*Given data*:
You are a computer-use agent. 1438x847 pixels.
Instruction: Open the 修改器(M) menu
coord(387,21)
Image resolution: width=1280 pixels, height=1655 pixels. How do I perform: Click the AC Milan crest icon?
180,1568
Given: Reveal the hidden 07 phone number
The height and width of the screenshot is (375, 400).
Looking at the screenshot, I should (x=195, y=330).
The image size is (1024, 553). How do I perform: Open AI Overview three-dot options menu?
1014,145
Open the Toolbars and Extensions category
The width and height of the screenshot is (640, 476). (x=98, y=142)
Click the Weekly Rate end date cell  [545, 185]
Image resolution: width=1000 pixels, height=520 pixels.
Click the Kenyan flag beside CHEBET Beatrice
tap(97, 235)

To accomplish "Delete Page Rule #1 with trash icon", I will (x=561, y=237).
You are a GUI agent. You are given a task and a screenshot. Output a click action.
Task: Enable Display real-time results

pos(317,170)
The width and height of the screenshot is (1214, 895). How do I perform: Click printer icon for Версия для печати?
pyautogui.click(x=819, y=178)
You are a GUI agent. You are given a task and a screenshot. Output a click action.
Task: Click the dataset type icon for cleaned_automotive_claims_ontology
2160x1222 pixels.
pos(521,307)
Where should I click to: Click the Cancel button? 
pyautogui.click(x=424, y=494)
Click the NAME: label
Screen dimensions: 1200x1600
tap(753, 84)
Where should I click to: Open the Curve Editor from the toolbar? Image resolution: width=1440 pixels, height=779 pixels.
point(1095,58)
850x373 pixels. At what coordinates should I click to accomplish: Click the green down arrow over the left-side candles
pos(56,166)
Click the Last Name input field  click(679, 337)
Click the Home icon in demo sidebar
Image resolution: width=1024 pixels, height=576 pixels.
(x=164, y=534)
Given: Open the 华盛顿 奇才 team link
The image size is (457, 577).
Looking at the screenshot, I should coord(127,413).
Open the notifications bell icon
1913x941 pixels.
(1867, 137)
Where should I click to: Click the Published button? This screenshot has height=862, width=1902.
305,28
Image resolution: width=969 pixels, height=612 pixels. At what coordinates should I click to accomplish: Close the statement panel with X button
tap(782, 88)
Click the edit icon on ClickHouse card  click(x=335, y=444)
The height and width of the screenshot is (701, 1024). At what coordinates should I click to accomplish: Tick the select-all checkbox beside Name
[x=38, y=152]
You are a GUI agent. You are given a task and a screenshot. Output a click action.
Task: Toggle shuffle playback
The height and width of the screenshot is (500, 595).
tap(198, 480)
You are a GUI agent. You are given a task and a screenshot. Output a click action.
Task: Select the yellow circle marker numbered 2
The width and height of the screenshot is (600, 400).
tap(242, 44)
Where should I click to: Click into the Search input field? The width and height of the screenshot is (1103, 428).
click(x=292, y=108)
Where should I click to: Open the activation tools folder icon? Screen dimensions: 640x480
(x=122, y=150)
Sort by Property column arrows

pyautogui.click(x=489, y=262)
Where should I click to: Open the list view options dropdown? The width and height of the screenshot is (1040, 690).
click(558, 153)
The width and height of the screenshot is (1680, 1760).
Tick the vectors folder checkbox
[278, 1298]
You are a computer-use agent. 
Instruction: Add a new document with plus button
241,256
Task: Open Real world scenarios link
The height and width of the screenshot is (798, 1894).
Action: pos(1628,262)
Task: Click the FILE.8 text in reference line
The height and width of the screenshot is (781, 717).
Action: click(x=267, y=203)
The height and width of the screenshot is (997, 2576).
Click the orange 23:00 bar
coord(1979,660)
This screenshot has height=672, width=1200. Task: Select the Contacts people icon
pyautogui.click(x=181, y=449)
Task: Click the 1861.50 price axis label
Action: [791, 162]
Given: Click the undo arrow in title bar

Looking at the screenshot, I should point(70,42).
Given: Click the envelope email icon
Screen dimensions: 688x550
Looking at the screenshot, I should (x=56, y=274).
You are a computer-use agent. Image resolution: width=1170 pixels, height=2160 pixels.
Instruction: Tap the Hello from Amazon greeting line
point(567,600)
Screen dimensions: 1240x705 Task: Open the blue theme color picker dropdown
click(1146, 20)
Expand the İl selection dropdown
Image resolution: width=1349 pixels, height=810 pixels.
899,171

*Task directions*:
The listing above is to be copied exactly, in full.

*Response to this task*:
You are a computer-use agent. 1438x847 pixels.
Instruction: Open the 修改器(M) menu
coord(387,21)
Image resolution: width=1280 pixels, height=1655 pixels. How do I perform: Click the AC Milan crest icon?
180,1568
Given: Reveal the hidden 07 phone number
The height and width of the screenshot is (375, 400).
Looking at the screenshot, I should (x=195, y=330).
The image size is (1024, 553). How do I perform: Open AI Overview three-dot options menu?
1014,145
Open the Toolbars and Extensions category
The width and height of the screenshot is (640, 476). (x=98, y=142)
Click the Weekly Rate end date cell  [545, 185]
Image resolution: width=1000 pixels, height=520 pixels.
Click the Kenyan flag beside CHEBET Beatrice
tap(97, 235)

To accomplish "Delete Page Rule #1 with trash icon", I will (x=561, y=237).
You are a GUI agent. You are given a task and a screenshot. Output a click action.
Task: Enable Display real-time results

pos(317,170)
The width and height of the screenshot is (1214, 895). How do I perform: Click printer icon for Версия для печати?
pyautogui.click(x=819, y=178)
You are a GUI agent. You are given a task and a screenshot. Output a click action.
Task: Click the dataset type icon for cleaned_automotive_claims_ontology
2160x1222 pixels.
pos(521,307)
Where should I click to: Click the Cancel button? 
pyautogui.click(x=424, y=494)
Click the NAME: label
Screen dimensions: 1200x1600
tap(753, 84)
Where should I click to: Open the Curve Editor from the toolbar? Image resolution: width=1440 pixels, height=779 pixels.
point(1095,58)
850x373 pixels. At what coordinates should I click to accomplish: Click the green down arrow over the left-side candles
pos(56,166)
Click the Last Name input field  click(679, 337)
Click the Home icon in demo sidebar
Image resolution: width=1024 pixels, height=576 pixels.
(x=164, y=534)
Given: Open the 华盛顿 奇才 team link
The image size is (457, 577).
Looking at the screenshot, I should coord(127,413).
Open the notifications bell icon
1913x941 pixels.
(1867, 137)
Where should I click to: Click the Published button? This screenshot has height=862, width=1902.
305,28
Image resolution: width=969 pixels, height=612 pixels. At what coordinates should I click to accomplish: Close the statement panel with X button
tap(782, 88)
Click the edit icon on ClickHouse card  click(x=335, y=444)
The height and width of the screenshot is (701, 1024). At what coordinates should I click to accomplish: Tick the select-all checkbox beside Name
[x=38, y=152]
You are a GUI agent. You are given a task and a screenshot. Output a click action.
Task: Toggle shuffle playback
The height and width of the screenshot is (500, 595).
tap(198, 480)
You are a GUI agent. You are given a task and a screenshot. Output a click action.
Task: Select the yellow circle marker numbered 2
The width and height of the screenshot is (600, 400).
tap(242, 44)
Where should I click to: Click into the Search input field? The width and height of the screenshot is (1103, 428).
click(x=292, y=108)
Where should I click to: Open the activation tools folder icon? Screen dimensions: 640x480
(x=122, y=150)
Sort by Property column arrows

pyautogui.click(x=489, y=262)
Where should I click to: Open the list view options dropdown? The width and height of the screenshot is (1040, 690).
click(558, 153)
The width and height of the screenshot is (1680, 1760).
Tick the vectors folder checkbox
[278, 1298]
You are a computer-use agent. 
Instruction: Add a new document with plus button
241,256
Task: Open Real world scenarios link
The height and width of the screenshot is (798, 1894).
Action: pos(1628,262)
Task: Click the FILE.8 text in reference line
The height and width of the screenshot is (781, 717).
Action: click(x=267, y=203)
The height and width of the screenshot is (997, 2576).
Click the orange 23:00 bar
coord(1979,660)
This screenshot has height=672, width=1200. Task: Select the Contacts people icon
pyautogui.click(x=181, y=449)
Task: Click the 1861.50 price axis label
Action: [791, 162]
Given: Click the undo arrow in title bar

Looking at the screenshot, I should point(70,42).
Given: Click the envelope email icon
Screen dimensions: 688x550
Looking at the screenshot, I should (x=56, y=274).
You are a computer-use agent. Image resolution: width=1170 pixels, height=2160 pixels.
Instruction: Tap the Hello from Amazon greeting line
point(567,600)
Screen dimensions: 1240x705 Task: Open the blue theme color picker dropdown
click(1146, 20)
Expand the İl selection dropdown
Image resolution: width=1349 pixels, height=810 pixels.
899,171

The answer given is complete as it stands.